Materials provided:
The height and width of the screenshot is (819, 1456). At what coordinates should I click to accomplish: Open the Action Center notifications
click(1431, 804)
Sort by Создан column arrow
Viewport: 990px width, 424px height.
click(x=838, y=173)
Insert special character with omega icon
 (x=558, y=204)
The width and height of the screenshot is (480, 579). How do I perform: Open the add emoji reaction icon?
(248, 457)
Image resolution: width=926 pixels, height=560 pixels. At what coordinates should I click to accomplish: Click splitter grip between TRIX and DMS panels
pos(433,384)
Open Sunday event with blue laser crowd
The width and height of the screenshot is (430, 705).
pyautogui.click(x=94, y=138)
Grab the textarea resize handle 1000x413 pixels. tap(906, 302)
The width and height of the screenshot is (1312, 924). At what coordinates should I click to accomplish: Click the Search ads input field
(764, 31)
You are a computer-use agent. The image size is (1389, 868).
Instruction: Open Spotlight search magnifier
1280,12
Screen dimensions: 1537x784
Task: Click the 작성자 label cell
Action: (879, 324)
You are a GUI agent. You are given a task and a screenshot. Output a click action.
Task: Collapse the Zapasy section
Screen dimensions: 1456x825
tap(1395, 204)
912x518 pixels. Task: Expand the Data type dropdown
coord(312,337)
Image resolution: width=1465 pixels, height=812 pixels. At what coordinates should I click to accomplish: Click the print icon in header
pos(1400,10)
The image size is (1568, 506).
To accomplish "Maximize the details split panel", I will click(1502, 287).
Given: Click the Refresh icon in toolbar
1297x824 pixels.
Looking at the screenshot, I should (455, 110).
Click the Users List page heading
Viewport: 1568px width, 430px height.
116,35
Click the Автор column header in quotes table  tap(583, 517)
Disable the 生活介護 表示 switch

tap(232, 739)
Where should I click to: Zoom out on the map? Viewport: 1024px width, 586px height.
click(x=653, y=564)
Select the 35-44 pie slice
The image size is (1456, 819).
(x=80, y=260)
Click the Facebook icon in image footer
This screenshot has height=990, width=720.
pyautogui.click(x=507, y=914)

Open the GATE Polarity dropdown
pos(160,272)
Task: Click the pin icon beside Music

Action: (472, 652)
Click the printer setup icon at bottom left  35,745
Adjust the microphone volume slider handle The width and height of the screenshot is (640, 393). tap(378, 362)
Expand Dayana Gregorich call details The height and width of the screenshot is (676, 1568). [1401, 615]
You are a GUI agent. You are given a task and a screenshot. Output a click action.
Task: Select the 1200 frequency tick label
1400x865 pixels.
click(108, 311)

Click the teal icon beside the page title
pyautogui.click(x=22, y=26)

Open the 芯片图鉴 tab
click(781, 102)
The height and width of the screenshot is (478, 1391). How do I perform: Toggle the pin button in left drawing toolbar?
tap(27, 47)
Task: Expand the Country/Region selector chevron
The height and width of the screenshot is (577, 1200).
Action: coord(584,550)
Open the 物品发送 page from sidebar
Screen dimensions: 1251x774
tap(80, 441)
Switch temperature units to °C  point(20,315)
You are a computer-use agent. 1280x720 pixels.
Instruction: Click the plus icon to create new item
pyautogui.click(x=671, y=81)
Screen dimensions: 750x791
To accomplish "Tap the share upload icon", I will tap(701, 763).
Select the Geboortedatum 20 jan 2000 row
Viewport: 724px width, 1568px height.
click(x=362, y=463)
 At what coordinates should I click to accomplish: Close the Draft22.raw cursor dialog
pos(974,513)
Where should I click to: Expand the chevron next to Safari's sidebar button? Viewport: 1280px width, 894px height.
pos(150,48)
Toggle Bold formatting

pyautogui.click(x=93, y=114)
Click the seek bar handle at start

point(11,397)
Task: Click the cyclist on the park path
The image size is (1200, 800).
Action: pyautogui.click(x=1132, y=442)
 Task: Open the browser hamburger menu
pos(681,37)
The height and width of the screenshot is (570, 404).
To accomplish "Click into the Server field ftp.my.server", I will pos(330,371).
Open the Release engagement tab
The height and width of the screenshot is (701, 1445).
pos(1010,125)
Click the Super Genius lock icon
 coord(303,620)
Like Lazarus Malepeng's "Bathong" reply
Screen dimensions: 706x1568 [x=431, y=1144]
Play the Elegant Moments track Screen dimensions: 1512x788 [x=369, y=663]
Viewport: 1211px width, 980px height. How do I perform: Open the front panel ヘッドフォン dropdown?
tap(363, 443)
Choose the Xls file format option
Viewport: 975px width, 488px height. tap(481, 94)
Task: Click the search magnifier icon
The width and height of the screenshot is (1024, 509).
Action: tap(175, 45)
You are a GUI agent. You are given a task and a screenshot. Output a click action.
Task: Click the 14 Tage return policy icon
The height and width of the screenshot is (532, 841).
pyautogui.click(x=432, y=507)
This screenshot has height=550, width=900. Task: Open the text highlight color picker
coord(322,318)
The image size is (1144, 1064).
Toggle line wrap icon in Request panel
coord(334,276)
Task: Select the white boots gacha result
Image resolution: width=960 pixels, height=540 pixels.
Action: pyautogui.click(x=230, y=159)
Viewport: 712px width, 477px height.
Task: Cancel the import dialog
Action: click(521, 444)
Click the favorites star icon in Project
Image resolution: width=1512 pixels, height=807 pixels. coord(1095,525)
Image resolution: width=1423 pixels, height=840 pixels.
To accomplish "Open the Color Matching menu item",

The problem: Render every line of the records above as a Markdown table with two columns, Row and Line, numbering the rows and omitting blank lines.

Solution to this problem:
| Row | Line |
|---|---|
| 1 | The height and width of the screenshot is (819, 1456). At what coordinates should I click to accomplish: Open the Action Center notifications |
| 2 | click(1431, 804) |
| 3 | Sort by Создан column arrow |
| 4 | Viewport: 990px width, 424px height. |
| 5 | click(x=838, y=173) |
| 6 | Insert special character with omega icon |
| 7 |  (x=558, y=204) |
| 8 | The width and height of the screenshot is (480, 579). How do I perform: Open the add emoji reaction icon? |
| 9 | (248, 457) |
| 10 | Image resolution: width=926 pixels, height=560 pixels. At what coordinates should I click to accomplish: Click splitter grip between TRIX and DMS panels |
| 11 | pos(433,384) |
| 12 | Open Sunday event with blue laser crowd |
| 13 | The width and height of the screenshot is (430, 705). |
| 14 | pyautogui.click(x=94, y=138) |
| 15 | Grab the textarea resize handle 1000x413 pixels. tap(906, 302) |
| 16 | The width and height of the screenshot is (1312, 924). At what coordinates should I click to accomplish: Click the Search ads input field |
| 17 | (764, 31) |
| 18 | You are a computer-use agent. The image size is (1389, 868). |
| 19 | Instruction: Open Spotlight search magnifier |
| 20 | 1280,12 |
| 21 | Screen dimensions: 1537x784 |
| 22 | Task: Click the 작성자 label cell |
| 23 | Action: (879, 324) |
| 24 | You are a GUI agent. You are given a task and a screenshot. Output a click action. |
| 25 | Task: Collapse the Zapasy section |
| 26 | Screen dimensions: 1456x825 |
| 27 | tap(1395, 204) |
| 28 | 912x518 pixels. Task: Expand the Data type dropdown |
| 29 | coord(312,337) |
| 30 | Image resolution: width=1465 pixels, height=812 pixels. At what coordinates should I click to accomplish: Click the print icon in header |
| 31 | pos(1400,10) |
| 32 | The image size is (1568, 506). |
| 33 | To accomplish "Maximize the details split panel", I will click(1502, 287). |
| 34 | Given: Click the Refresh icon in toolbar |
| 35 | 1297x824 pixels. |
| 36 | Looking at the screenshot, I should (455, 110). |
| 37 | Click the Users List page heading |
| 38 | Viewport: 1568px width, 430px height. |
| 39 | 116,35 |
| 40 | Click the Автор column header in quotes table  tap(583, 517) |
| 41 | Disable the 生活介護 表示 switch |
| 42 | tap(232, 739) |
| 43 | Where should I click to: Zoom out on the map? Viewport: 1024px width, 586px height. |
| 44 | click(x=653, y=564) |
| 45 | Select the 35-44 pie slice |
| 46 | The image size is (1456, 819). |
| 47 | (x=80, y=260) |
| 48 | Click the Facebook icon in image footer |
| 49 | This screenshot has height=990, width=720. |
| 50 | pyautogui.click(x=507, y=914) |
| 51 | Open the GATE Polarity dropdown |
| 52 | pos(160,272) |
| 53 | Task: Click the pin icon beside Music |
| 54 | Action: (472, 652) |
| 55 | Click the printer setup icon at bottom left  35,745 |
| 56 | Adjust the microphone volume slider handle The width and height of the screenshot is (640, 393). tap(378, 362) |
| 57 | Expand Dayana Gregorich call details The height and width of the screenshot is (676, 1568). [1401, 615] |
| 58 | You are a GUI agent. You are given a task and a screenshot. Output a click action. |
| 59 | Task: Select the 1200 frequency tick label |
| 60 | 1400x865 pixels. |
| 61 | click(108, 311) |
| 62 | Click the teal icon beside the page title |
| 63 | pyautogui.click(x=22, y=26) |
| 64 | Open the 芯片图鉴 tab |
| 65 | click(781, 102) |
| 66 | The height and width of the screenshot is (478, 1391). How do I perform: Toggle the pin button in left drawing toolbar? |
| 67 | tap(27, 47) |
| 68 | Task: Expand the Country/Region selector chevron |
| 69 | The height and width of the screenshot is (577, 1200). |
| 70 | Action: coord(584,550) |
| 71 | Open the 物品发送 page from sidebar |
| 72 | Screen dimensions: 1251x774 |
| 73 | tap(80, 441) |
| 74 | Switch temperature units to °C  point(20,315) |
| 75 | You are a computer-use agent. 1280x720 pixels. |
| 76 | Instruction: Click the plus icon to create new item |
| 77 | pyautogui.click(x=671, y=81) |
| 78 | Screen dimensions: 750x791 |
| 79 | To accomplish "Tap the share upload icon", I will tap(701, 763). |
| 80 | Select the Geboortedatum 20 jan 2000 row |
| 81 | Viewport: 724px width, 1568px height. |
| 82 | click(x=362, y=463) |
| 83 |  At what coordinates should I click to accomplish: Close the Draft22.raw cursor dialog |
| 84 | pos(974,513) |
| 85 | Where should I click to: Expand the chevron next to Safari's sidebar button? Viewport: 1280px width, 894px height. |
| 86 | pos(150,48) |
| 87 | Toggle Bold formatting |
| 88 | pyautogui.click(x=93, y=114) |
| 89 | Click the seek bar handle at start |
| 90 | point(11,397) |
| 91 | Task: Click the cyclist on the park path |
| 92 | The image size is (1200, 800). |
| 93 | Action: pyautogui.click(x=1132, y=442) |
| 94 |  Task: Open the browser hamburger menu |
| 95 | pos(681,37) |
| 96 | The height and width of the screenshot is (570, 404). |
| 97 | To accomplish "Click into the Server field ftp.my.server", I will pos(330,371). |
| 98 | Open the Release engagement tab |
| 99 | The height and width of the screenshot is (701, 1445). |
| 100 | pos(1010,125) |
| 101 | Click the Super Genius lock icon |
| 102 |  coord(303,620) |
| 103 | Like Lazarus Malepeng's "Bathong" reply |
| 104 | Screen dimensions: 706x1568 [x=431, y=1144] |
| 105 | Play the Elegant Moments track Screen dimensions: 1512x788 [x=369, y=663] |
| 106 | Viewport: 1211px width, 980px height. How do I perform: Open the front panel ヘッドフォン dropdown? |
| 107 | tap(363, 443) |
| 108 | Choose the Xls file format option |
| 109 | Viewport: 975px width, 488px height. tap(481, 94) |
| 110 | Task: Click the search magnifier icon |
| 111 | The width and height of the screenshot is (1024, 509). |
| 112 | Action: tap(175, 45) |
| 113 | You are a GUI agent. You are given a task and a screenshot. Output a click action. |
| 114 | Task: Click the 14 Tage return policy icon |
| 115 | The height and width of the screenshot is (532, 841). |
| 116 | pyautogui.click(x=432, y=507) |
| 117 | This screenshot has height=550, width=900. Task: Open the text highlight color picker |
| 118 | coord(322,318) |
| 119 | The image size is (1144, 1064). |
| 120 | Toggle line wrap icon in Request panel |
| 121 | coord(334,276) |
| 122 | Task: Select the white boots gacha result |
| 123 | Image resolution: width=960 pixels, height=540 pixels. |
| 124 | Action: pyautogui.click(x=230, y=159) |
| 125 | Viewport: 712px width, 477px height. |
| 126 | Task: Cancel the import dialog |
| 127 | Action: click(521, 444) |
| 128 | Click the favorites star icon in Project |
| 129 | Image resolution: width=1512 pixels, height=807 pixels. coord(1095,525) |
| 130 | Image resolution: width=1423 pixels, height=840 pixels. |
| 131 | To accomplish "Open the Color Matching menu item", |